A Penticton woman is taking her fight against life-threatening medical errors and how the Canadian health care system deals with medical malpractice to seniors’ centres across the province.
Teri McGrath, who is a retired nurse and experienced a medical error herself while in the hospital years ago, is hoping a new paper petition she created will make the provincial government take notice of the 30,000 plus people who die because of preventable medical errors each year.
In June, McGrath’s online petition on the Parliament of Canada E-petition website collected 844 signatures, 540 of which were from British Columbia. South Okanagan-West Kootenay MP Richard Cannings presented it to the House of Commons in Ottawa. But because of the upcoming federal election, that petition is now, “dead in the water,” McGrath explained.
In the federal government response to the petition, it states the quality and safety of health service delivery is the responsibility of provinces and territories but that the federal government can play a role. It points to a 1990 report that contains “several recommendations for consideration focused on no-fault compensation for medical malpractice.” But, to date, “no province or territory has introduced the system and provincial governments have not raised this issue.”
McGrath said taxpayer dollars are being used against taxpaying patients and families to pay lawyers to defend preventable medical errors causing injuries and deaths.
And, she said, something needs to be done.
McGrath wants the provincial government to take the lead in implementing no-fault healthcare compensation for medical malpractice in the country.
“There’s no-fault compensation with ICBC if you are in a car accident,” she said.
“It doesn’t matter who caused it. But if you are banged up, you get help. That’s what we are looking for in the Canadian medical system.”
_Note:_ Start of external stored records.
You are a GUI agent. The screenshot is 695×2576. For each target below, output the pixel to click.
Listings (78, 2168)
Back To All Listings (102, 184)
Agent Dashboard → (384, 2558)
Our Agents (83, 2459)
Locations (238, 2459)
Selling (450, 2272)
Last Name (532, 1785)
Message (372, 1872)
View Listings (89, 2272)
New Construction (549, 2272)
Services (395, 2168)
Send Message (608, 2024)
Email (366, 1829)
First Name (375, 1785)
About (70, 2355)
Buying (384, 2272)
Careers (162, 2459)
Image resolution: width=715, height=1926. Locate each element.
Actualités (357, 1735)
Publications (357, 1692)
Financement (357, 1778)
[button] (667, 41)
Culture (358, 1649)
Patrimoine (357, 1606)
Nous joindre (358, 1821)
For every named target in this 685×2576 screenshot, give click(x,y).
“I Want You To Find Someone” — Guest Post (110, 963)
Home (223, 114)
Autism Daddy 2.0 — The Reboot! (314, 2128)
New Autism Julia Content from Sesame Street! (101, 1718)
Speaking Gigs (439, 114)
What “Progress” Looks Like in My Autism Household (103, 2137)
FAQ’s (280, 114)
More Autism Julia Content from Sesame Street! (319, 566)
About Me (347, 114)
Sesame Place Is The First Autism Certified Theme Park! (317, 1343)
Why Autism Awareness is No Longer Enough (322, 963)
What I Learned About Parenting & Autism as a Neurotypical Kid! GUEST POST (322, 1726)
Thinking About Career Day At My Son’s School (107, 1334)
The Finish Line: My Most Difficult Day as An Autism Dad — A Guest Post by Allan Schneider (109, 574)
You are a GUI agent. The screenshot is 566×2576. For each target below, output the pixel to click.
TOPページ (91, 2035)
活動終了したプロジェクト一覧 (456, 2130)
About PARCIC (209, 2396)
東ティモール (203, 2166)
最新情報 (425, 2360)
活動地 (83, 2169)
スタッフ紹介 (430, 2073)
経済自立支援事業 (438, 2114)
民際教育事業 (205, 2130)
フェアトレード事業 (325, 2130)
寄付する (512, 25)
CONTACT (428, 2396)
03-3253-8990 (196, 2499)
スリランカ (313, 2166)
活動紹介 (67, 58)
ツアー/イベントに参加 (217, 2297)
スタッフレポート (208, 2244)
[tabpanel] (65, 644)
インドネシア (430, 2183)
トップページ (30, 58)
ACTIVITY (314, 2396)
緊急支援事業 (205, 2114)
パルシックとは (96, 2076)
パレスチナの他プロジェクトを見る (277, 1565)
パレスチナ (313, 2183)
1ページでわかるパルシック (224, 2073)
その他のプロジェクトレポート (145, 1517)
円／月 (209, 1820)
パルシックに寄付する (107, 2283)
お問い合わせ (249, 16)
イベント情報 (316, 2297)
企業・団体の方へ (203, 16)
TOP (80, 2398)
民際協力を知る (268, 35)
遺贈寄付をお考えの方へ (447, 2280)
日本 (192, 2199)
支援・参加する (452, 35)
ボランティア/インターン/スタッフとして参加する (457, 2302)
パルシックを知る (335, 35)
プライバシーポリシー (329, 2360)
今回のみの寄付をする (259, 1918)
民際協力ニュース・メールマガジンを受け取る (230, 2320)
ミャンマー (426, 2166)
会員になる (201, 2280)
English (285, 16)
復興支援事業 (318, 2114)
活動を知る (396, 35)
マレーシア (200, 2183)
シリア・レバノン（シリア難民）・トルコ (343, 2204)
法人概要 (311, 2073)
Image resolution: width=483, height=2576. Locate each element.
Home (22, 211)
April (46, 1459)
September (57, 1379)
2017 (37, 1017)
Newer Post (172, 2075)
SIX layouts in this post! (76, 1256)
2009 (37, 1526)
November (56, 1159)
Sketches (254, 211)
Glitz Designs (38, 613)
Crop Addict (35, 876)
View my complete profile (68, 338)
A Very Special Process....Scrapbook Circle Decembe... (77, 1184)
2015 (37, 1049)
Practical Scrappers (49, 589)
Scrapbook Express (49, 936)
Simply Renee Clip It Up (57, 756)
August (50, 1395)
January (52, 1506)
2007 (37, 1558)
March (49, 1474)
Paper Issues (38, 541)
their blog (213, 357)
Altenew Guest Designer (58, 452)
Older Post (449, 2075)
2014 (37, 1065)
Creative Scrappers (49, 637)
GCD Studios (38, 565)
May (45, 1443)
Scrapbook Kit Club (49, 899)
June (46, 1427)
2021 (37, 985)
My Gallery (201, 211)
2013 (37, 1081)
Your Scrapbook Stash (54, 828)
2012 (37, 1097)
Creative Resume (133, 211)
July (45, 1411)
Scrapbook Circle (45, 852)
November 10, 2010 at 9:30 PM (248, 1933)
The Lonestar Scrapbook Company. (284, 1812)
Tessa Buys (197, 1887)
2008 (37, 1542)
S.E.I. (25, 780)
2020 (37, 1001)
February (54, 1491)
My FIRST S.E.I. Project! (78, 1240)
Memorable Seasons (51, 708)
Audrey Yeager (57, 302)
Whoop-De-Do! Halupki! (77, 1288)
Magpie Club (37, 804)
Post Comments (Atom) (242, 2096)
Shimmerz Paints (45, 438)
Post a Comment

This week, with support from Liz Hansen at the Penticton Seniors’ Centre, McGrath is sending out the paper petition to roughly 38 senior centres across the province.
While she only needs 25 signatures, McGrath is hoping an amount in the hundreds will have a greater impact.
In early November, she plans to hand the signed petitions over to Liberal MLA Dan Ashton so he can bring the cause to the provincial legislature.
“We’re going to have a patient who has experienced a medical error and we’re going to hand it directly to Ashton,” she said.
“This is non-partisan. This is not a specific Liberal or NDP issue. We’re hoping others will do the same thing with their petitions. The more MLAs who have this in their hand, I think the greater the impact.”